**Problem to work on**
Each line in these records that contains "computer" counts once. Give the number only.

★ ★ ★ ★

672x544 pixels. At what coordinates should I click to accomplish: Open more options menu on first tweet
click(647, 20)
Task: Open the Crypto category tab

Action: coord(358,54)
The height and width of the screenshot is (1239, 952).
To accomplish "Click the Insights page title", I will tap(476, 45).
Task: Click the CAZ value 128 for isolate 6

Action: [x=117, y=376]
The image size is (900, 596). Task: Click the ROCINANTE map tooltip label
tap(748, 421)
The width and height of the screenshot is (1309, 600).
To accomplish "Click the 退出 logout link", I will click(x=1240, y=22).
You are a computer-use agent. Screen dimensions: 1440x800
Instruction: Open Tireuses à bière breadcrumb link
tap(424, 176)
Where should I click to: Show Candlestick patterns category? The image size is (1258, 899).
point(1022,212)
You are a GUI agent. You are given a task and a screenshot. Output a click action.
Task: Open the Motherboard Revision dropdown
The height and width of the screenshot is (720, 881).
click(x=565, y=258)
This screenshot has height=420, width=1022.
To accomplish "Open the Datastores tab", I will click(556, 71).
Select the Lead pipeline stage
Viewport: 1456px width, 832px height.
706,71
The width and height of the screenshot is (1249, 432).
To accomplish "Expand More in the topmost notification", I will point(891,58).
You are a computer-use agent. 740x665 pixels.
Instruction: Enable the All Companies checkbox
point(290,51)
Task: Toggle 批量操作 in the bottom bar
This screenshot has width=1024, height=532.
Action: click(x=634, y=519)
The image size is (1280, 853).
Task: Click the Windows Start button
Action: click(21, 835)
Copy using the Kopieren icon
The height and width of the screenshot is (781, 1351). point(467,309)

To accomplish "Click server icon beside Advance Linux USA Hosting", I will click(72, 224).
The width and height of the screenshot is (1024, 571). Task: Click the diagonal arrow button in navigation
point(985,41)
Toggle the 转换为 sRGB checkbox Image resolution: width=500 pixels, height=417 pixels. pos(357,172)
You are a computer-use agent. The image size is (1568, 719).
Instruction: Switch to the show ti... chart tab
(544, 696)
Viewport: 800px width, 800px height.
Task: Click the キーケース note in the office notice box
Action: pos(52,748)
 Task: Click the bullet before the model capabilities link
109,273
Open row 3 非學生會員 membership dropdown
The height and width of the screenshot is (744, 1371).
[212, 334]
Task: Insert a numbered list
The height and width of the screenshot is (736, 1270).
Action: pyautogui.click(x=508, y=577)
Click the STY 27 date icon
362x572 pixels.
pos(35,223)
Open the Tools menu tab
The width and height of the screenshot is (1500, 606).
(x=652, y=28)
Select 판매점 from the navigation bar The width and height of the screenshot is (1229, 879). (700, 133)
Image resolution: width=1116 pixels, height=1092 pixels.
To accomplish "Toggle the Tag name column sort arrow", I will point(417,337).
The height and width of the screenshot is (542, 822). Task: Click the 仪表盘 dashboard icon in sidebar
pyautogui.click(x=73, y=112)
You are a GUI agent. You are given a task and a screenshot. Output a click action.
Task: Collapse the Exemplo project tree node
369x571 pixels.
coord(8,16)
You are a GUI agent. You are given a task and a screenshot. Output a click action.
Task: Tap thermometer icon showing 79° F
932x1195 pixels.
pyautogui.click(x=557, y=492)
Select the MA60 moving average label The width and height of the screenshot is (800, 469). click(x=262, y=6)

★ ★ ★ ★

**Answer**
3